My husband and I had an evening ritual. We got high and watched TV. Doing this every night created a womblike interior in which we gelled together, accompanied by our favorite delivery dinners and treats I baked between entertainments. If he was in a loving mood, my husband arranged me so that I lay against his body and felt his warmth on my back. We watched so much television that we regularly exhausted every platform: Netflix, OnDemand, Prime, our DVR, cable, broadcast, and the DVD collection fed by my husband’s habit of walking down to Amoeba when he got bored. Content was consumed as soon as it appeared in the feed. One night in January 2014, the new movie was called Byzantium and had vampires. I love vampires.

The film concerns a mother-daughter vamp pair in Brighton, England. Rather than a simple neck-bite, to become a vampire in their universe one must travel to a tropical island and hang out in a forbidden cave until a pan shot of the exterior shows the waterfalls running red. Into the two-hundred-year-old teenage girl’s life comes a limping boy who speaks in a whispery lisp later explained as “American.” His affected mannerisms suggest a space alien attempting human impersonation on the basis of a single dimly transmitted episode of Boy Meets World. This boy is dying from a blood disorder. There is a scene where he is cut, I can’t remember how, and shambles down the street, bleeding uncontrollably. The girl vamp catches him and lifts his wounded arm to her mouth. Romance. At the end of the film she brings him to the island. He goes into the cave. The water runs crimson. They will be together forever.

I squinted at the screen. The boy in the film was the young man my husband and I had seen several times on walks through our neighborhood, a violet and cerulean district of shadowed bougainvillea and mansions whose open doors revealed entirely other worlds. The actor always wore the same outfit, or nearly: maroon sweatpants, boots, a ratty black sleeveless t-shirt, a white denim jacket. There may have been an elaborate belt. I remember him carrying an empty or nearly empty plastic grocery bag. I had marked his long red hair and his translucent skin, but most of all the way he looked at us so sweetly and openly, like he wanted to be our friend. He seemed strangely familiar. But we didn’t identify him as an actor. He didn’t matter any more than any of the other beguiling strangers we saw on our walks, not until we watched Byzantium.

Something shifted that evening. The young man had been outside the world my husband and I shared, a passing visage. But that world, that airtight space, was beginning to fade me into nonexistence, and like any drifting idea, I wanted to be real. So I latched to the man on the screen, sank with him—and before I knew it I had made the first puncture in that amniotic sack, that room of couch, television, lamps, tables. Rent the veil, passed through to the other side.

*

Six months later, I wept for the entirety of a red-eye flight to the east coast.

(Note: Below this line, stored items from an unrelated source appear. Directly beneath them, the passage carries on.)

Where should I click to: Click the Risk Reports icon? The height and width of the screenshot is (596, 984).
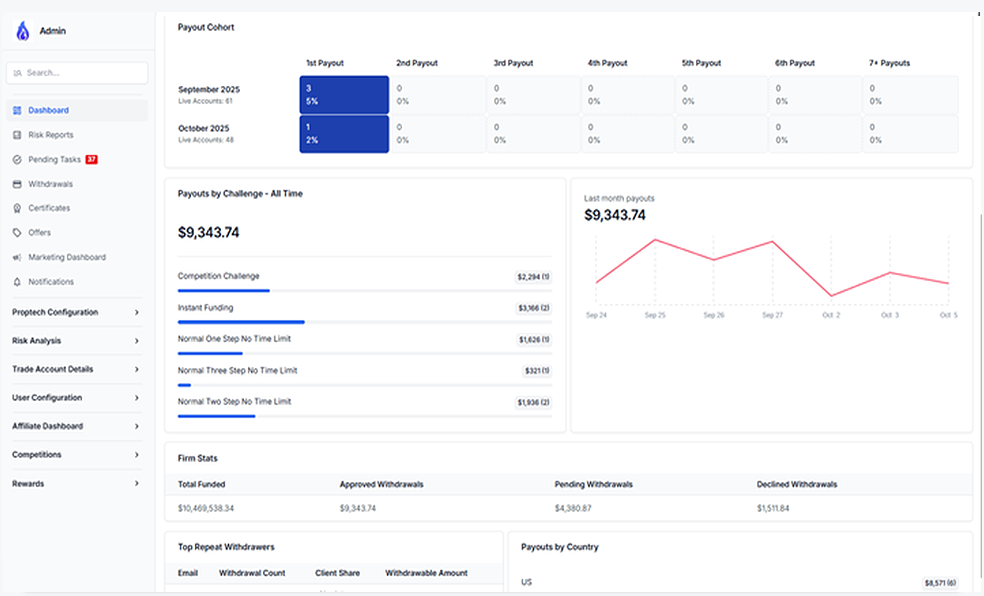18,135
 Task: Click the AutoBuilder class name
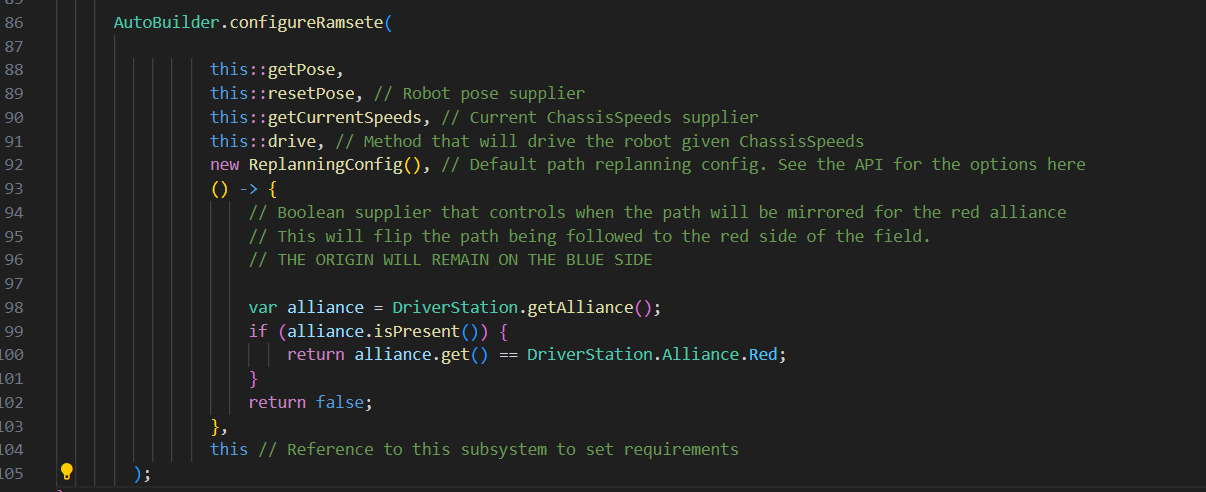pyautogui.click(x=166, y=21)

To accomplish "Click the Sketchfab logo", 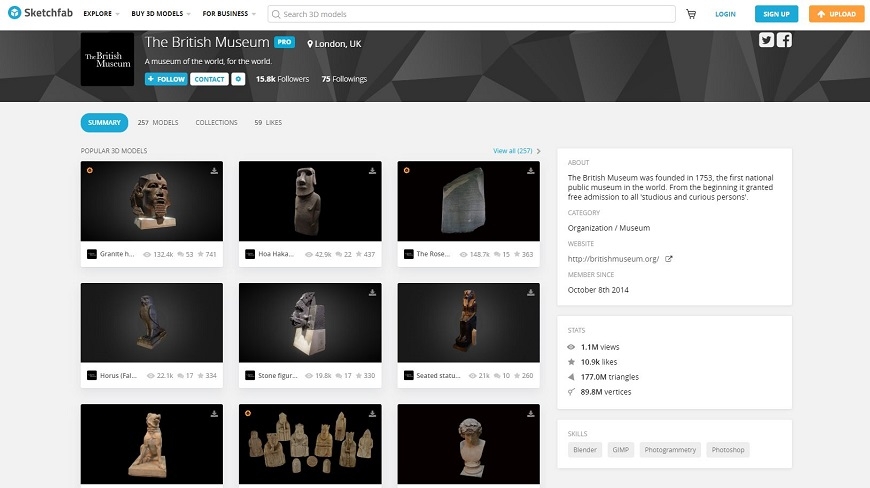I will [x=38, y=14].
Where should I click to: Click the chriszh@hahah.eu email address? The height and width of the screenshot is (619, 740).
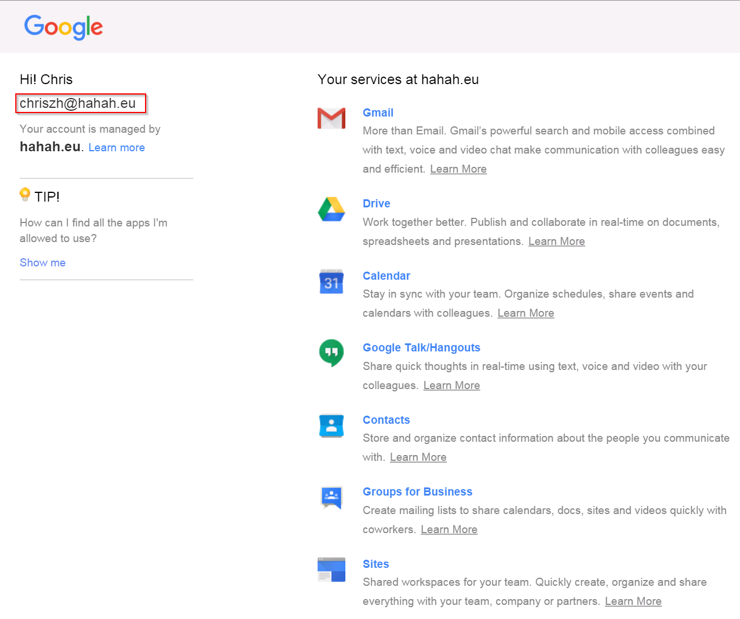(x=78, y=103)
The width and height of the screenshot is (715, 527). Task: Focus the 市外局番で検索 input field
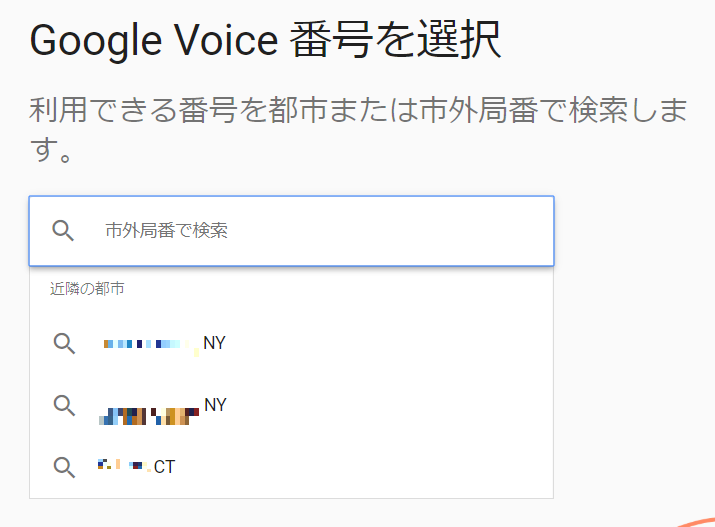pos(291,231)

“You seem like you’re ready to die,” my husband said, not looking at me, as we began our final descent.

*

See him. His peaches and cream complexion. Flume of auburn hair. Freckles. Long hands. Rosebud mouth so round it suggests a repaired harelip. Big haunted pale eyes. Funny clothes that don’t matter, that could fall right off.

I enjoy looking at men the way men look at women, or maybe the way that I look is nothing like that. Maybe I say I’m like a man because I like to own, because I understand that to look in a certain way is to acquire. That’s the only way I’ve ever wanted to look. Both ways. Like I could walk off the lot with you, or you with me. Never driven. Brand new.

Once I looked at this man a lot. Not in person, not when I had the chance. Then, I didn’t even know who he was. But after I figured it out—I spent some time looking, then.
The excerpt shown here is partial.